A selection of the most important immigration news of the week.


Immigration minister wants to end ‘computer says no’ culture at Home Office | The Guardian | 8.5.18

Minor errors in tax forms has meant that up to 1,000 highly skilled immigrants are facing deportation. In light of this, Caroline Nokes, the immigration minister, has said that she wants end this ‘computer says no’ culture. When asked whether she would review these cases, she said that the department has had a big workload so most of the efforts were being spent on the Windrush scandal. Read the full article…

A new betrayal: More than 150 Afghan translators given sanctuary in the UK are told they face deportation unless they pay £2,400 to the Home Office | The Daily Mail | 3.5.18

Afghan translators who worked with the British army to enable communications between troops and locals, are facing deportation as their five-year visas come to expiry. They have been told that they have to apply for indefinite leave to remain like all other migrants in the country, if they want a chance to stay. It is an outrageous betrayal on behalf of the government, treating those who have risked their lives in order to help fight against the Taliban, with utter disrespect. These are individuals who deserve permanent sanctuary in the UK for their efforts. Read the full article…

The Government has since backed down: Read the update…

Theresa May ignored Home Office warnings about potential discrimination from ‘hostile environment’ policies | The Independent | 19.4.18

Denying that her very own ‘hostile environment’ policies have been detrimental to the community since they were put into place, the prime minister now faces an extreme case of ‘institutional hostility’. Migrants are being excluded from healthcare, housing, the job market, and are even reluctant to report crimes at risk of being deported. The ‘go home or face arrest’ mentality of the government is not achieving their purpose of removing illegal immigrants from the UK; rather, it is putting people’s lives in danger and removing access to vital services. Read the full article…

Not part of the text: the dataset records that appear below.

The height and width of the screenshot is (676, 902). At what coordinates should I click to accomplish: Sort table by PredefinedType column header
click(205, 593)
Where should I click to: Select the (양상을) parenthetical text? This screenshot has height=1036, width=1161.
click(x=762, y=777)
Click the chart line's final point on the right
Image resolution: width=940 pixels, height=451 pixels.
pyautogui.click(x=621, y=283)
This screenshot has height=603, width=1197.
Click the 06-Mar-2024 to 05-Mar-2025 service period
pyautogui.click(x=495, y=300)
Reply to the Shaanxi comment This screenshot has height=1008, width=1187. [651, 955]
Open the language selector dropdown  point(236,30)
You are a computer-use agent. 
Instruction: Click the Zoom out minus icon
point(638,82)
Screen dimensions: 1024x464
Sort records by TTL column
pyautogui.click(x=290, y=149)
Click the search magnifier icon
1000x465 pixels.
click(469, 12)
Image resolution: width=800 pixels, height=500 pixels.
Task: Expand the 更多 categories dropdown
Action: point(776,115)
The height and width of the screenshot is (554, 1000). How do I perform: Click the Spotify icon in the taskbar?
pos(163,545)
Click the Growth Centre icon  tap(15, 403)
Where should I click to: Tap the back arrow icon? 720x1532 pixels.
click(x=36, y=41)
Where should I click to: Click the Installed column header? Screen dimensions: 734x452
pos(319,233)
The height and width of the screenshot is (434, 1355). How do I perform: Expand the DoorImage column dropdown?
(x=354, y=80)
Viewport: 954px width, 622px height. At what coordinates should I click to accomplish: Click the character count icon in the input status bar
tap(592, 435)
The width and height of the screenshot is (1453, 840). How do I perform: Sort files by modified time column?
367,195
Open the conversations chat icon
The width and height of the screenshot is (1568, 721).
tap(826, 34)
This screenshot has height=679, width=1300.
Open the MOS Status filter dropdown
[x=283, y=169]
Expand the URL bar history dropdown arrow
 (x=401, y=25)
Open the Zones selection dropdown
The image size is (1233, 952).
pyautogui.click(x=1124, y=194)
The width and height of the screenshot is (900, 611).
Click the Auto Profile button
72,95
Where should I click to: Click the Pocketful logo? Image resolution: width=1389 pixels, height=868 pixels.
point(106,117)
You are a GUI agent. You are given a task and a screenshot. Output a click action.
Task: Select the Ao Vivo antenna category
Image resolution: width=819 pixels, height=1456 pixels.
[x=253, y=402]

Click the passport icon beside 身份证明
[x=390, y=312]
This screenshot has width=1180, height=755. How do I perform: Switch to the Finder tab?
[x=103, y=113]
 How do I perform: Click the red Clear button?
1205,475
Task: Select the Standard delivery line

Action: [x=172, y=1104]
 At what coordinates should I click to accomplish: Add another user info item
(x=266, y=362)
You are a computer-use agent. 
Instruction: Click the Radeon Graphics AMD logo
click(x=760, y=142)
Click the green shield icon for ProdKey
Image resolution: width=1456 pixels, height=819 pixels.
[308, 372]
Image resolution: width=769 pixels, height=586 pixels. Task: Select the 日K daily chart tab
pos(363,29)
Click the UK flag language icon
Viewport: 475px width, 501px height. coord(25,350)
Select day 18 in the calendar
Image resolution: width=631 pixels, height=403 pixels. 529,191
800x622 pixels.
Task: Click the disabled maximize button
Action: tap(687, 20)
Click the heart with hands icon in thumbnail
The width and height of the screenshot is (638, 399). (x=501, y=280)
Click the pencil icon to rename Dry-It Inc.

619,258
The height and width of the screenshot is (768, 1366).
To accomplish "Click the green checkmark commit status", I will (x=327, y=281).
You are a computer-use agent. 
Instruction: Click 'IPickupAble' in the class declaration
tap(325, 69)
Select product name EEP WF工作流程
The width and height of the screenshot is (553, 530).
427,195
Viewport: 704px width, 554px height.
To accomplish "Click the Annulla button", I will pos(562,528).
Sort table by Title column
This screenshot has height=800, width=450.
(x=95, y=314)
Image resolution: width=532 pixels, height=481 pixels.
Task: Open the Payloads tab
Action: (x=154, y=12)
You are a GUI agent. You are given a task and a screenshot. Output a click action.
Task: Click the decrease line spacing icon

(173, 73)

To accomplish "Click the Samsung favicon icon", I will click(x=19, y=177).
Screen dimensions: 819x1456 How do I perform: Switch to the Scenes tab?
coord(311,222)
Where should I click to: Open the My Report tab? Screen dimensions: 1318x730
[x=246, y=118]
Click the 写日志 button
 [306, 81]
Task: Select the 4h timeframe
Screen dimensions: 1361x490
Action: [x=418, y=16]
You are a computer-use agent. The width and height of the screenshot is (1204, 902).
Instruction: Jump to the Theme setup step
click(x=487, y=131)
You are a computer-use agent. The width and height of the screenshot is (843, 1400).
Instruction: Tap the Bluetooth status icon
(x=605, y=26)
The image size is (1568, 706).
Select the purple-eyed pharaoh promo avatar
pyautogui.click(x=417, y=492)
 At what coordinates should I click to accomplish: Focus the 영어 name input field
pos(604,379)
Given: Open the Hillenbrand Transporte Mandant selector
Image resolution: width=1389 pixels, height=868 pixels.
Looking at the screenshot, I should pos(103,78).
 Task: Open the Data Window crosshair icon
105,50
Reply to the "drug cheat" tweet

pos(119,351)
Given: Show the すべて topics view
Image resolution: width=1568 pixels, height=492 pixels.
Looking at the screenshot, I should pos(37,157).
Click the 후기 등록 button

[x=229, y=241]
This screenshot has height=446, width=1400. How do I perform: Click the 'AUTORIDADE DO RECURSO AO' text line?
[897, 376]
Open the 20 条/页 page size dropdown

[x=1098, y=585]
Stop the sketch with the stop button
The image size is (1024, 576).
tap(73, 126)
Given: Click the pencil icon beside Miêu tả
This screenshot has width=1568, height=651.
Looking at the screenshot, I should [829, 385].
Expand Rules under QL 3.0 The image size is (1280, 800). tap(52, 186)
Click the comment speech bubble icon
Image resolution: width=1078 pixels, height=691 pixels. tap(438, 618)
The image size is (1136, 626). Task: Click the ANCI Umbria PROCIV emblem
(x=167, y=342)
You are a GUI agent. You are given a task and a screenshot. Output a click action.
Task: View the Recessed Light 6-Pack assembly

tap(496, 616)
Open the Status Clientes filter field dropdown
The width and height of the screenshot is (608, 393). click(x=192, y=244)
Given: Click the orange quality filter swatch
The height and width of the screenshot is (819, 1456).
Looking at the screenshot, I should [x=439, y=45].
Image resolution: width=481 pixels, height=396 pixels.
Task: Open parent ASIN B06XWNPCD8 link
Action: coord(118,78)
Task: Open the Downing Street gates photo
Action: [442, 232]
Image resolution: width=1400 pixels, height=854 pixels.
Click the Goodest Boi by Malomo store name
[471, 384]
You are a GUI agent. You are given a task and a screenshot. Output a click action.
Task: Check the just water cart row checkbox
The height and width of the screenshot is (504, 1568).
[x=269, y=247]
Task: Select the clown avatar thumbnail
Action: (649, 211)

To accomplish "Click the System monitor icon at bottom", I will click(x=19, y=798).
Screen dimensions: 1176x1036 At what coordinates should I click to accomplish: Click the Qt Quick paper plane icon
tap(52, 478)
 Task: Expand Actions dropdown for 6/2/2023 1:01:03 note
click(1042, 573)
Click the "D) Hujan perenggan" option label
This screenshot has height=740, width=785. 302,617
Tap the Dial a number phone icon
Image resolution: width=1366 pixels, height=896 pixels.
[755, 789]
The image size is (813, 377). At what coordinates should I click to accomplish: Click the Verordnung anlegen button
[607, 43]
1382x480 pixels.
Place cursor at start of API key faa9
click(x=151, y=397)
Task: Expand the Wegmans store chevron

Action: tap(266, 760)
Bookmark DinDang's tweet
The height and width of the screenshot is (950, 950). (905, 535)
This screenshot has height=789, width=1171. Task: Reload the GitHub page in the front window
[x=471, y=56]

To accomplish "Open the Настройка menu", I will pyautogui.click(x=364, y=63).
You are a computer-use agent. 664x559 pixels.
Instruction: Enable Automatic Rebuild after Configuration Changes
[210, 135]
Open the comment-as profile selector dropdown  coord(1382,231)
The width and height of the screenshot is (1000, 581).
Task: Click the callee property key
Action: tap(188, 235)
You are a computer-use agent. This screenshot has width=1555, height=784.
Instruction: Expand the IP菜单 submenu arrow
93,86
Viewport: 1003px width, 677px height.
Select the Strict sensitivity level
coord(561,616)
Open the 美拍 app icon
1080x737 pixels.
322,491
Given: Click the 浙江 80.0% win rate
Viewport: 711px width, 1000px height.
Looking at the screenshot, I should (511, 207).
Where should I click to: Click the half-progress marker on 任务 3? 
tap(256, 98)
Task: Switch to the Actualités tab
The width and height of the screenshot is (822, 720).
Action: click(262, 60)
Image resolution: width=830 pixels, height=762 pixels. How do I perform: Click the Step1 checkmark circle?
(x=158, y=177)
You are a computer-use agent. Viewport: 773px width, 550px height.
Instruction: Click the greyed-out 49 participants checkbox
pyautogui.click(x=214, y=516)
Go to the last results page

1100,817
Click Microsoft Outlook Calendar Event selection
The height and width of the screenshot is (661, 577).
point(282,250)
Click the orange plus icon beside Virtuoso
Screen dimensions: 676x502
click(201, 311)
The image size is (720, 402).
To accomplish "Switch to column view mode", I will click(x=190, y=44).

Theresa May announces inquiry into Windrush errors | The Financial Times | 2.5.18

After the third week of questions about the Windrush scandal at PM’s Questions, Theresa May has called for a speedy inquiry into what went wrong. Read the full article…

Rogue immigration solicitors exploiting vulnerable migrants by charging thousands for ‘substandard’ service | The Independent | 8.5.18

Vulnerable immigrants who have very limited resources are paying extortionate prices for solicitors who deal with their cases ‘unprofessionally’. Some of these are completely legitimate claims, yet this laissez-faire attitude of the lawyers is ruining the chances for immigrants to remain legally in the UK. What is inexcusable is the fact that the solicitors are demanding thousands of pounds for their sub-standard services, money which these people do not have. One desperate woman had to resort to setting up a GoFundMe page to raise the funds. Read the full article…

Deal to send illegal Indian immigrants back home could collapse after Narendra Modi refused to sign off on plans during UK visit | The Sun | 9.5.18

Indians make up a significant proportion of the immigrant population in the UK, something which the prime minister of India, Narendra Modi, does not want to change after Brexit. He fears that there will be a ‘mass exodus’ but wants to see Indian students continue to be educated in this country. Following a recent visit, Mr Modi refused to sign the deal on illegal immigration. Read the full article…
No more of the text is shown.